Study text:
Ganoderma oregonense (also known as the west-coast reishi, western varnished conk, lacquer fungus, and American ling-chi) is a species of polypore (bracket fungus) native to the northwestern coastal regions of North America. It is a wood-decay fungus that infects conifers, causing white rot of the root and butt of the infected tree.

== Taxonomy ==
This species was originally described by W. A. Murrill as:

Pileus reniform, corky, rigid, convex above, plane below, 10 x 17 x 5 cm; surface glabrous, thinly encrusted, smooth, laccate, very lustrous, bay to black, with a deep groove near the margin, which is cream-colored, rounded, smooth, entire, finely tomentose; context punky, white to slightly discolored, homogeneous, with white lines of mycelium near the stipe, 2-3.5 cm. thick; tubes annual, 1 cm. long, avellaneous within, mouths circular to angular, 3 to a mm., edges thin, entire, white to avellaneous; stipe lateral, very thick, short, subcylindric, 2-4 cm long, 3-6 cm. thick, expanding into the pileus, which it resembles in color, surface, and context.

== Description ==
Western varnished conk has a shiny brown-red-orange and sometimes cream-colored upper surface (often appearing as a color gradient), and white- or cream-colored pores. It can be shaped like a kidney or a fan or a hoof, or like a plate or stack of plates jammed into the side of a log. It fruits annually (rather than perennially), and usually shows up in the fall. They can grow up to 10-50 cm wide, sometimes with a stem 2.5-10 cm long and 0.5-4 cm thick.

=== Similar species ===
G. oregonense is very similar to Ganoderma tsugae, but G. tsugae is associated with east coast Tsuga (hemlock) rather than west coast conifer. Its been speculated that G. oregonense and G. tsugae might actually be one species. Additionally, G. polychromum usually grows on the ground.

== Distribution and habitat ==
It can be found in northwestern coastal North America, including California, Oregon, Washington, British Columbia, Yukon, and Alaska. It can be found year-round but is freshest from July to November.

Trees inoculated with G. oregonense end up with spongy, soft insides. It prefers dead red fir but will also accept dead or alive Douglas fir, spruce, hemlock, and pine. When this reishi is found on living trees it is usually consequent to tree wounds, such as bear marks.

== Uses ==
According to Paul Stamets, this fungus is edible. This is unusual for a Ganoderma, specimens of which are usually far too tough to be eaten. (Reishi is often dried, powdered and consumed as a mushroom tea.)

Study material:

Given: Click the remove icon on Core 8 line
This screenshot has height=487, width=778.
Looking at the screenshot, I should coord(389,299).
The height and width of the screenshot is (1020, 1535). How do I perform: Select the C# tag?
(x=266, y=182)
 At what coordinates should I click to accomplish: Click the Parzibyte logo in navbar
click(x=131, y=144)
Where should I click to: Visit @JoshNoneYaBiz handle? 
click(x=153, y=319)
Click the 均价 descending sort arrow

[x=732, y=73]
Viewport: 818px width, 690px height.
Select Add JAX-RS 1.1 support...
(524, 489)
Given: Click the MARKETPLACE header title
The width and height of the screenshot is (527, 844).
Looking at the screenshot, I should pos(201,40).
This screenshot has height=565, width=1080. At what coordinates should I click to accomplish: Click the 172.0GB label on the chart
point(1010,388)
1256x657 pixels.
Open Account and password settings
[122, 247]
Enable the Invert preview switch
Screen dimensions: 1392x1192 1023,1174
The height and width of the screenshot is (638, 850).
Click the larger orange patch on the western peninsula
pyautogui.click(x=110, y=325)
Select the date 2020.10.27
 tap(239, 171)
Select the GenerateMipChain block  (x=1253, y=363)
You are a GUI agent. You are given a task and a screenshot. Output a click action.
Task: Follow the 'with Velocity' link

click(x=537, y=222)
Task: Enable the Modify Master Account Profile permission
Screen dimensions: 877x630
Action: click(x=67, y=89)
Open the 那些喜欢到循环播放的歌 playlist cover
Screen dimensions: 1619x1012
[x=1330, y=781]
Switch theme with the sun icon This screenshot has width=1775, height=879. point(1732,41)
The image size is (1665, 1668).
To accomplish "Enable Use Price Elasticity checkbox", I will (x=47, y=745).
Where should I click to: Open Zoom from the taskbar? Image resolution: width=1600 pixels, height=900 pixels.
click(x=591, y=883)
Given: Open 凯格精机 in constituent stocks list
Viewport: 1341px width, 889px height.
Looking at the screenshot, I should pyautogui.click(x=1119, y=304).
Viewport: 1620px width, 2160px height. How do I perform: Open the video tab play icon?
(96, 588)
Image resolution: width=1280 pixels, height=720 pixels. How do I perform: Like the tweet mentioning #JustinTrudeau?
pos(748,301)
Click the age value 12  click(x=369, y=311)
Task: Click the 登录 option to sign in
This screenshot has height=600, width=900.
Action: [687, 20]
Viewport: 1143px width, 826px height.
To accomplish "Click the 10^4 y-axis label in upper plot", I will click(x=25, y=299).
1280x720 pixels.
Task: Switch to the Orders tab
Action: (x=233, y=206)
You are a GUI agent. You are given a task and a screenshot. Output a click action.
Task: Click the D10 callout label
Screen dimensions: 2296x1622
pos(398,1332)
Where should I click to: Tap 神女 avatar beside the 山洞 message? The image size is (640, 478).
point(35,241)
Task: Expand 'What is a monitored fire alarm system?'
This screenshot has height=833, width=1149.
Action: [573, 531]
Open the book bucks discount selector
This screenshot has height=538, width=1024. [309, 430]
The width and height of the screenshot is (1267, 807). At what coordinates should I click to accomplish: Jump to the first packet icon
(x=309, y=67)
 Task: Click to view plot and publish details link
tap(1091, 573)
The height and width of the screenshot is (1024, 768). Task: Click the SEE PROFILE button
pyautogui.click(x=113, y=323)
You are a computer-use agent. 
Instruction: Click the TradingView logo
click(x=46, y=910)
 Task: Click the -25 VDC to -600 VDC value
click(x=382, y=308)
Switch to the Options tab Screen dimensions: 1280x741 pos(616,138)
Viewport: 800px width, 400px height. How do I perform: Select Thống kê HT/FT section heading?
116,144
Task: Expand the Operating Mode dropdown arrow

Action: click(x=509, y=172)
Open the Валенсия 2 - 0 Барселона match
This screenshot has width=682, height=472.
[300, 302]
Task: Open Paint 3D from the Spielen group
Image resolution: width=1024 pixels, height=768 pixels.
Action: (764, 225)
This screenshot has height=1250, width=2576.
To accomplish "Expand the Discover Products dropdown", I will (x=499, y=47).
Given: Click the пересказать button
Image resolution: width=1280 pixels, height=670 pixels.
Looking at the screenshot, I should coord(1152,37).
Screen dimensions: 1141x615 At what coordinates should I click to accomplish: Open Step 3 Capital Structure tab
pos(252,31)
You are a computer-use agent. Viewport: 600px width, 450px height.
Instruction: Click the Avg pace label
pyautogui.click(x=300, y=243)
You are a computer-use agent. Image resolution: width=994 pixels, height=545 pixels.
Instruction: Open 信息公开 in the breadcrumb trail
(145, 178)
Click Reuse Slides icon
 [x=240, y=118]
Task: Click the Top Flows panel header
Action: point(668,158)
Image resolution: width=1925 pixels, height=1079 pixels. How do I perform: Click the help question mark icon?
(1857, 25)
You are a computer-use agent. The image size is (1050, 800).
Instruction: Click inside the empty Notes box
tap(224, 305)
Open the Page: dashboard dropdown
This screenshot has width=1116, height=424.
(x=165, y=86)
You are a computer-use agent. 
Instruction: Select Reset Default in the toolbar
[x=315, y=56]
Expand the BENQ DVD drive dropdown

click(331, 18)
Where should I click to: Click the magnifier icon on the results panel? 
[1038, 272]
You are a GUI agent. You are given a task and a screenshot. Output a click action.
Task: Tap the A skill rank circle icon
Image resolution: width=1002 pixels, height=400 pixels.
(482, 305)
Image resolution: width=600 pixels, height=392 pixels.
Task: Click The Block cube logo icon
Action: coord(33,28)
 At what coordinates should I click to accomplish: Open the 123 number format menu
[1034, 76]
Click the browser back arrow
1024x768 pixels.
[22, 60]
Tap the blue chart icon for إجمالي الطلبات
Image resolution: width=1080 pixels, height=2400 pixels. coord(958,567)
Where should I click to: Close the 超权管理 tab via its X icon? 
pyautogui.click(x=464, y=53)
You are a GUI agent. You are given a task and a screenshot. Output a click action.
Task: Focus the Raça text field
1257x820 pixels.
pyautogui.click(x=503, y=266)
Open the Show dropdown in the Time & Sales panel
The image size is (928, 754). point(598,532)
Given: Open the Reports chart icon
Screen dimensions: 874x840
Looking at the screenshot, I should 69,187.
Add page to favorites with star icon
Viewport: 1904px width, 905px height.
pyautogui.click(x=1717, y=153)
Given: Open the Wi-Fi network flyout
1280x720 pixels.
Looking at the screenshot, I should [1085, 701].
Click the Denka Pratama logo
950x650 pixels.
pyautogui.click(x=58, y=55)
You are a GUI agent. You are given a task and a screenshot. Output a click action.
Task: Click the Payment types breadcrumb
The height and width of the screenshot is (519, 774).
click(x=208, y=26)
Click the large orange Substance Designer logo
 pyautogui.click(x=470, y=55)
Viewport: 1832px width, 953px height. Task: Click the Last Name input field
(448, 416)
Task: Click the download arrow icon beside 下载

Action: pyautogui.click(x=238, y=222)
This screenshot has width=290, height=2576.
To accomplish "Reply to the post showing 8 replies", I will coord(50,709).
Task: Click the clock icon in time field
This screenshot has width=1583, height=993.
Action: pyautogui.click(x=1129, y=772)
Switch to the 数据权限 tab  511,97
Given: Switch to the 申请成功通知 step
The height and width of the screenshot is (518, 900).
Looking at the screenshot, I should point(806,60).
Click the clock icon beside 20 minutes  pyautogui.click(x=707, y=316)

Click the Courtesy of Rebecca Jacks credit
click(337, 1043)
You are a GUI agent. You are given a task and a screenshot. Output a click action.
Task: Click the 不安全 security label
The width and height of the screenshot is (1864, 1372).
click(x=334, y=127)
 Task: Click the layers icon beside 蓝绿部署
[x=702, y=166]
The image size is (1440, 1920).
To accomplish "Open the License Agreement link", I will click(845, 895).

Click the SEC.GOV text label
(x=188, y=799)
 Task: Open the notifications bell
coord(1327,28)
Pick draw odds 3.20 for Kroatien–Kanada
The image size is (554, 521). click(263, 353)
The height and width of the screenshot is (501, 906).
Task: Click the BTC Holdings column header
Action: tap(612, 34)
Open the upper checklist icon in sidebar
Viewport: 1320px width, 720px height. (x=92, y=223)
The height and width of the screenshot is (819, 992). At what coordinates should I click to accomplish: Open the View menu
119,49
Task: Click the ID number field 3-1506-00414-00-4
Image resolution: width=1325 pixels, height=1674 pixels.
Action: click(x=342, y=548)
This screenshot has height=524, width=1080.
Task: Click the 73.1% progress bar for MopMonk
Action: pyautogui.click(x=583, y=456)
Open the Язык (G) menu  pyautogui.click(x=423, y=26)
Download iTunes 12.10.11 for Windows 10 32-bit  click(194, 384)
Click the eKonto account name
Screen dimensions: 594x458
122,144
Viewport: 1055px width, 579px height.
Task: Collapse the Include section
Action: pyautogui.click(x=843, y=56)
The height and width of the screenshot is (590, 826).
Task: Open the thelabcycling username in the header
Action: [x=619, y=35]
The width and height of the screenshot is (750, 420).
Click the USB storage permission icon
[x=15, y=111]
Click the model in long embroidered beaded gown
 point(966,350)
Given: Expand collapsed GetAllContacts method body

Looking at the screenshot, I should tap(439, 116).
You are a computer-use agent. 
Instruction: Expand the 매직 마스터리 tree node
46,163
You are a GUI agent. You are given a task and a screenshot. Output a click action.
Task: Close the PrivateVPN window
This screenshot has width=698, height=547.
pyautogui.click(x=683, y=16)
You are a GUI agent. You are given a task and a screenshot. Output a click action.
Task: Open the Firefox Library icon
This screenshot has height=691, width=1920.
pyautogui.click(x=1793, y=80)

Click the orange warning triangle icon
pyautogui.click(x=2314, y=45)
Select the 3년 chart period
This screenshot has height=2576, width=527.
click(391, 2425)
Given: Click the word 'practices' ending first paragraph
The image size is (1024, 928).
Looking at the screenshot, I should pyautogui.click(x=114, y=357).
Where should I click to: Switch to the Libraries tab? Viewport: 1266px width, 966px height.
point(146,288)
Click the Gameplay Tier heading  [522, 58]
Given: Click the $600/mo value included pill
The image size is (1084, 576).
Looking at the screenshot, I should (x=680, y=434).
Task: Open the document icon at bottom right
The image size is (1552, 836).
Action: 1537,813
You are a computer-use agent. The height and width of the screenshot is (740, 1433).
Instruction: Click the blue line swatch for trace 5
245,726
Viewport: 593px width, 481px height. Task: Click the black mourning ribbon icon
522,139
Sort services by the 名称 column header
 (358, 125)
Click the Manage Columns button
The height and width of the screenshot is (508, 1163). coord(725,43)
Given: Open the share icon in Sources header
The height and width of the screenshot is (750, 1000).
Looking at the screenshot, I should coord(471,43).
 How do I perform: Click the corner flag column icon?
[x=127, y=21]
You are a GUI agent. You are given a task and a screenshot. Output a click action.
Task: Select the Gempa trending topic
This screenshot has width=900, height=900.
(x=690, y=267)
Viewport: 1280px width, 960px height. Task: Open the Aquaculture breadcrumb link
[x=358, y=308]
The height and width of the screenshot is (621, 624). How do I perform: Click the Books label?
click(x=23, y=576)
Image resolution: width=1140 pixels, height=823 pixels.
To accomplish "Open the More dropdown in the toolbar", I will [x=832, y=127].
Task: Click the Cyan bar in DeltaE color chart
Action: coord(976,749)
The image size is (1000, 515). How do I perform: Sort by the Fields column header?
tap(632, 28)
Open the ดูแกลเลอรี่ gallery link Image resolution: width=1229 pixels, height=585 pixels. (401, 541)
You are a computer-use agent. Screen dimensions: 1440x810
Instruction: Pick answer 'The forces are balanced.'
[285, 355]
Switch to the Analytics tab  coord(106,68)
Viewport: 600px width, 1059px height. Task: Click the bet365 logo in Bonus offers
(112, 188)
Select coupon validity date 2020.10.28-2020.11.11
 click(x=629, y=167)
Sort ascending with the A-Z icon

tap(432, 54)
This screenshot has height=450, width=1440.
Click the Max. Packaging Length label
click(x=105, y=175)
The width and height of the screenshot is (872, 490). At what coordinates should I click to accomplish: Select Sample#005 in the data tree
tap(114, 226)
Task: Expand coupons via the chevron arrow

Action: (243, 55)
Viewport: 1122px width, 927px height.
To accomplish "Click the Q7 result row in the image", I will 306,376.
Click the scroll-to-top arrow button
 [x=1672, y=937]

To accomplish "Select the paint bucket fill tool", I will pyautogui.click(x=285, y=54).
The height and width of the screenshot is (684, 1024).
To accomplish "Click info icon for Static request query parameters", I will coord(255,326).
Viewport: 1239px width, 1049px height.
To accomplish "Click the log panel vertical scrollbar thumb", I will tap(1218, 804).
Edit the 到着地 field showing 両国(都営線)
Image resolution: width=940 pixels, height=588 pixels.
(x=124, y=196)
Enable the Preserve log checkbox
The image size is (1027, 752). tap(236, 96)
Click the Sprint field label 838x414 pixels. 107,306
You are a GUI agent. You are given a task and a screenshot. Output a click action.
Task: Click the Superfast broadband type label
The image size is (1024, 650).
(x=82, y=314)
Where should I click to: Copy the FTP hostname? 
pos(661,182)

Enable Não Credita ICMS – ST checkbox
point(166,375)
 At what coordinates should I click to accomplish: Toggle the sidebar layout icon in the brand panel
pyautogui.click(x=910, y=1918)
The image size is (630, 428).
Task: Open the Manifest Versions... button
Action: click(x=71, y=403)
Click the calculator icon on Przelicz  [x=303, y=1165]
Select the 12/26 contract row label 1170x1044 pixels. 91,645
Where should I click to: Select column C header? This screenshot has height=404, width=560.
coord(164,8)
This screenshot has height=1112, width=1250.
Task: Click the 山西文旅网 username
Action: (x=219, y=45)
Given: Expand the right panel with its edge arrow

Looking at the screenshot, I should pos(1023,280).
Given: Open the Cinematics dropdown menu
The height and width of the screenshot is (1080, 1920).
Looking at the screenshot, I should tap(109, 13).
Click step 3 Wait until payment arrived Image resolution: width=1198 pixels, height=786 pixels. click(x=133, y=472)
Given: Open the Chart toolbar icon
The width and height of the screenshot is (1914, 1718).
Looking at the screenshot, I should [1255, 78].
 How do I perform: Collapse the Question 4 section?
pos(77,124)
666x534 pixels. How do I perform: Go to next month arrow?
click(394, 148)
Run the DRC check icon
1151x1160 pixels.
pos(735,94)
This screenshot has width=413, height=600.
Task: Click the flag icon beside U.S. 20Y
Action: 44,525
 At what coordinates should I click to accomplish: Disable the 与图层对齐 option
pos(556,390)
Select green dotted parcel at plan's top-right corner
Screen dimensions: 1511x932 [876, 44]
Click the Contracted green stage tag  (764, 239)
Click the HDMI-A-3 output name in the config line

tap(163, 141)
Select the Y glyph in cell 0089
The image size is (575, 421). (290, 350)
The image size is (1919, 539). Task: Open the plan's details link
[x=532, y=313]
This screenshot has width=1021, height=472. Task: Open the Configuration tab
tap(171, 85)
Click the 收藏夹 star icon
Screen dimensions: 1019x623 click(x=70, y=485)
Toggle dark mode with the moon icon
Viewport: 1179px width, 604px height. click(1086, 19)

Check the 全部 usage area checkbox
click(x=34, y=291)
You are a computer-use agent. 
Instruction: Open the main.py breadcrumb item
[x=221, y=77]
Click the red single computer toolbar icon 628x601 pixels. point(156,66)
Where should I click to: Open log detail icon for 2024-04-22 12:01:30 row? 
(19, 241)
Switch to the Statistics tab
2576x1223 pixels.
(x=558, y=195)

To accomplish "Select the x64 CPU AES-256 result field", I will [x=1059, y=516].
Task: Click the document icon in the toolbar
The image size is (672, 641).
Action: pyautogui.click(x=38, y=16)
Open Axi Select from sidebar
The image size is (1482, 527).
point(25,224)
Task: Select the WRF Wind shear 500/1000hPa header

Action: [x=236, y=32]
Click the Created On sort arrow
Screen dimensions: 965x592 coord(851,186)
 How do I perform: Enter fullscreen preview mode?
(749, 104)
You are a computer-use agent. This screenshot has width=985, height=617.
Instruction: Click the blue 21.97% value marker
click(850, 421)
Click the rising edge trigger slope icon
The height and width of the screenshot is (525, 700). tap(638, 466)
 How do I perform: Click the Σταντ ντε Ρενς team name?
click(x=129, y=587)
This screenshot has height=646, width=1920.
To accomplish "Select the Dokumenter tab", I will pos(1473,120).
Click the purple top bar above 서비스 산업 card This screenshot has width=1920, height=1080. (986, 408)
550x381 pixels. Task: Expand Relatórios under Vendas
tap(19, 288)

Task description: List every state, province, and territory that the text about Ganoderma oregonense names as part of the fungus's range. The lines come from a different source than the text about Ganoderma oregonense.

Written response: California, Oregon, Washington, British Columbia, Yukon, Alaska